Getting more medical care, and paying more for it, can actually make your health worse. That's the paradoxical conclusion of Dartmouth Medical School's Dr. Elliot S. Fisher. He found that the amount spent per person on health care varies dramatically in different parts of the country. Southern California is high cost, for instance, while Northern California is low cost. Spending is high in the Boston area, and low in Western Massachusetts and Minnesota.

Fisher originally expected to find that people in areas with more healthcare would be healthier and longer-lived. The opposite was true. "If anything, it looks like there is a substantially increased risk of death if cared for in high-cost systems," he says. The reason: The additional tests and procedures in the high-cost areas bring more risks than benefits. "A large portion of those extra costs are due just to proximity to health care," says George Bennett, CEO of Health Dialog Analytic Solutions, which tries to get unbiased information to patients. "Not all those expenditures are optimal or even appropriate."
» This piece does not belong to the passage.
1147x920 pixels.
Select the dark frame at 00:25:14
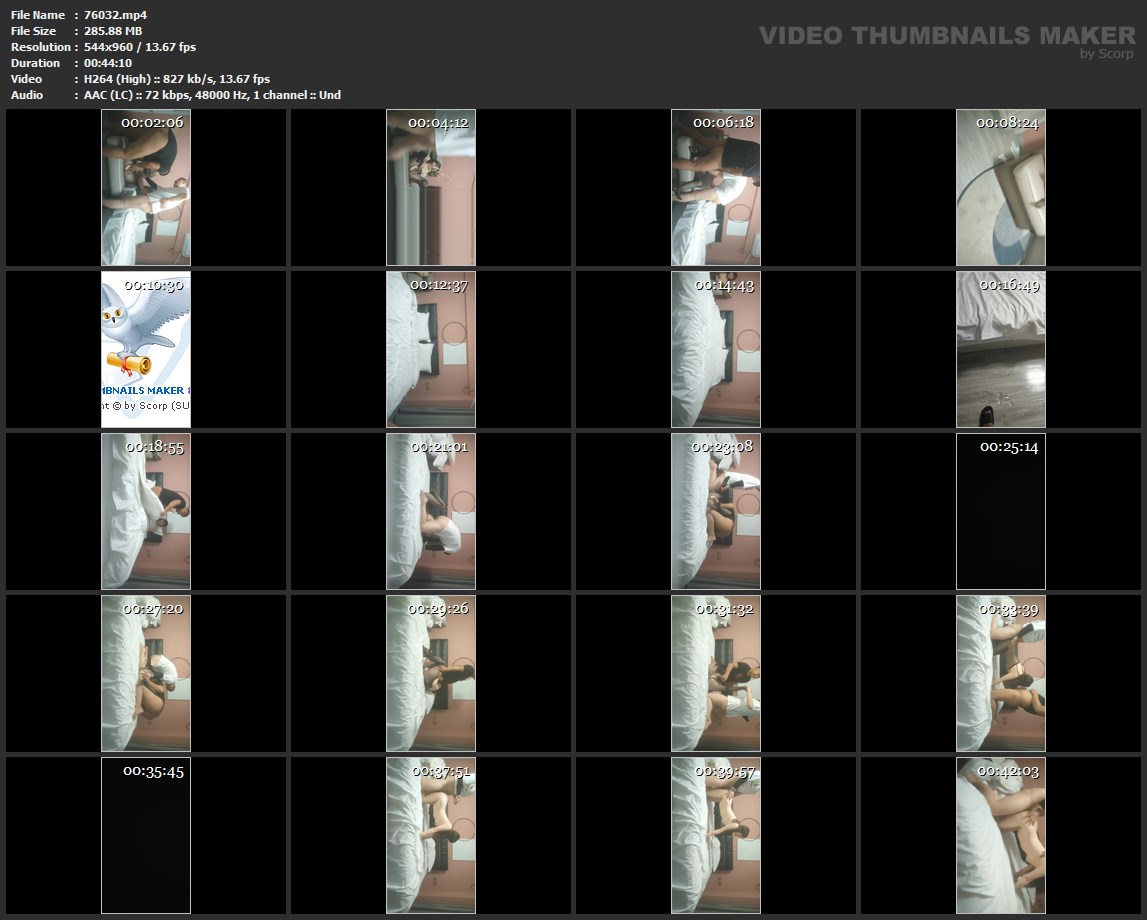(x=1001, y=512)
Why does this happen? Clearly, one huge underlying cause is money. The way the U.S. health-care system is structured offers doctors, hospitals, and companies enormous financial incentives to provide more and more care. Surgeons will get paid if they do a bypass operations, insert ear tubes in children, or take out a prostate. If they recommend waiting or doing drug therapy instead, there's no payday.
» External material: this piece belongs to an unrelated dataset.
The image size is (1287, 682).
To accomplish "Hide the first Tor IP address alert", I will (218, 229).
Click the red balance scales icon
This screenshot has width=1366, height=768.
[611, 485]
"You get paid for operating and not paid for not operating," says Dr. Jack Paradise, a professor of pediatrics and otolaryngology at the Pittsburgh School of Medicine and Children's Hospital of Pittsburgh. "Conflict of interest is hard to rule out."

POTENTIAL CONFLICTS. Similarly, hospitals get higher revenues if they put more patients in their new catheter labs or operating rooms. This isn't to say financial considerations outweigh medical choices. But studies have shown wide variations in the amount of care among hospitals -- and again, more care doesn't bring better results.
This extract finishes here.